Additional information about the kernel can be entered in the free type attribute description.

Support Vectors

As already mentioned, a vector dictionary was introduced to store all support vectors. The VectorDictionary is a general container of vectors and could, in principle, also be used for models other than Support Vector Machine.


  <xs:simpleType name="VECTOR-ID">
    <xs:restriction base="xs:string"/>
  </xs:simpleType>

  <xs:element name="VectorDictionary">
    <xs:complexType>
      <xs:sequence>
        <xs:element ref="Extension" minOccurs="0" maxOccurs="unbounded" />
        <xs:element ref="VectorFields"/>
        <xs:element ref="VectorInstance" minOccurs="0" maxOccurs="unbounded"/>
      </xs:sequence>
      <xs:attribute name="numberOfVectors" type="INT-NUMBER" use="optional"/>
    </xs:complexType>
  </xs:element>

  <xs:element name="VectorFields">
    <xs:complexType>
      <xs:sequence>
        <xs:element ref="Extension" minOccurs="0" maxOccurs="unbounded" />
        <xs:element ref="FieldRef" maxOccurs="unbounded"/>
      </xs:sequence>
      <xs:attribute name="numberOfFields" type="INT-NUMBER" use="optional"/>
    </xs:complexType>
  </xs:element>

  <xs:element name="VectorInstance">
    <xs:complexType>
      <xs:sequence>
        <xs:element ref="Extension" minOccurs="0" maxOccurs="unbounded" />
        <xs:choice>
          <xs:element ref="REAL-SparseArray"/>
          <xs:group ref="REAL-ARRAY"/>
        </xs:choice>
      </xs:sequence>
      <xs:attribute name="id" type="VECTOR-ID" use="required"/>
    </xs:complexType>
  </xs:element>

The VectorDictionary contains the set of support vectors which are of the type VectorInstance. If present, the attribute numberOfVectors must be equal to the number of vectors contained in the dictionary.

- [SOURCE DATA]
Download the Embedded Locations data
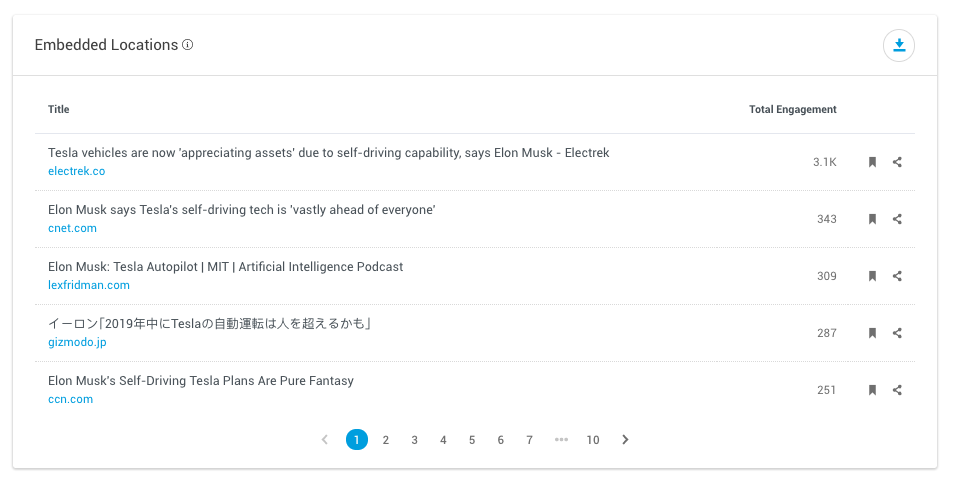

- [CHALLENGES]
• a. Repeat the Support Vectors section word for word. Begin at the words "As already mentioned, a" and stop after "Support Vector Machine.".
• b. According to the Support Vectors section, why could the VectorDictionary also be used for models other than Support Vector Machine?
• c. Take the Support Vectors section further, picking up after its final sentence.

- [RESPONSE LIST]
• a.
As already mentioned, a vector dictionary was introduced to store all support vectors. The VectorDictionary is a general container of vectors and could, in principle, also be used for models other than Support Vector Machine.

• b. It is a general container of vectors rather than something built only for support vectors.

• c.
VectorFields defines which entries in the vectors correspond to which fields. The sequence of the fields as given in VectorFields corresponds to the entries in the vectors. Fields referenced can be from the MiningSchema, TransformationDictionary or LocalTransformations. numberOfFields gives the number of entries in VectorFields, which corresponds to the dimension of the vectors in the VectorDictionary.

The elements VectorInstance represent support vectors and are referenced by the id-attribute. They do not contain the value of the predicted mining field.

The VectorInstance is a data vector given in sparse array format. The order of the values corresponds to that of the VectorFields. The sizes of the sparse arrays must match the number of fields included in the VectorFields element.

Notice that the sparse representation is an important issue because SVMs are usually able to handle very high-dimensional data whereas the number of support vectors tends to be small.


  <xs:element name="SupportVectorMachine">
    <xs:complexType>
      <xs:sequence>
        <xs:element ref="Extension" minOccurs="0" maxOccurs="unbounded" />
        <xs:element ref="SupportVectors" minOccurs="0"/>
        <xs:element ref="Coefficients"/>
      </xs:sequence>
      <xs:attribute name="targetCategory" type="xs:string" use="optional"/>
      <xs:attribute name="alternateTargetCategory" type="xs:string" use="optional"/>
      <xs:attribute name="threshold" type="REAL-NUMBER" use="optional"/>
    </xs:complexType>
  </xs:element>

SupportVectors holds the support vectors as references towards VectorDictionary used by the respective SVM instance. For storing the SVM coefficients, the element Coefficients is used. Both are combined in the element SupportVectorMachine, which holds a single instance of an SVM.

The attribute targetCategory is required for classification models and gives the corresponding class label. This attribute is to be used for classification models implementing the one-against-all method. In this method, for n classes, there are exactly n SupportVectorMachine elements. The SVM with the smallest value determines the predicted class label.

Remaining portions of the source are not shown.